Measuring Oregon by Help Wanted Ads


By Josh Lehner
Oregon Office of Economic Analysis Blog
One of the indicators used in our office’s Oregon Index of Leading Indicators is Help Wanted Ads. The theoretical basis for this is straight forward: if a business wants to hire another employee, the firm places an ad to notify prospective employees, therefore one would expect the number of help wanted ads to increase before actual employment increases. In practice this is generally the case however there is quite a bit of hiring that takes place in the economy without any official job announcement (i.e. “It’s not what you know but who you know.”), while some postings are general recruitments that are designed to gauge the pool of applicants, not necessarily to fill a position. Hopefully these situations effectively cancel each other out and the number of help wanted ads are representative of the underlying labor demand in the economy.

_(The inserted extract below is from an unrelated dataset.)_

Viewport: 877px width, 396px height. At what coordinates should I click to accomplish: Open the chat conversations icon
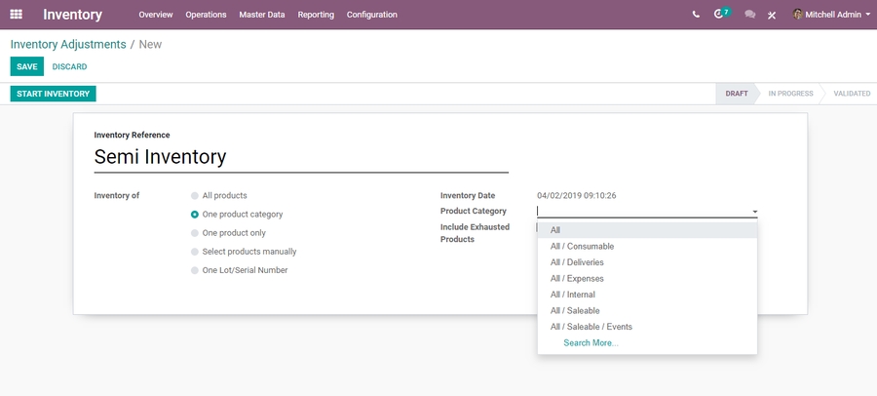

Unfortunately there are structural and technical issues that make using help wanted ads problematic. The primary structural issue is the decline of the newspaper industry and the rise of online job postings. Prior to the widespread use of online job posting sites, using the number of advertisements in local newspapers was a great way to gauge future employment growth. However today the number of jobs posted in the paper is a faint shadow of its former self, and are about 96 percent below their levels of 15-20 years ago. That is not a typo, at least not for the series we use. The technical issues pertain to data availability – the help wanted online data begins in mid-2005, however the structural changes started long before then – and methodology – how to combine the newspaper ads with the online ads.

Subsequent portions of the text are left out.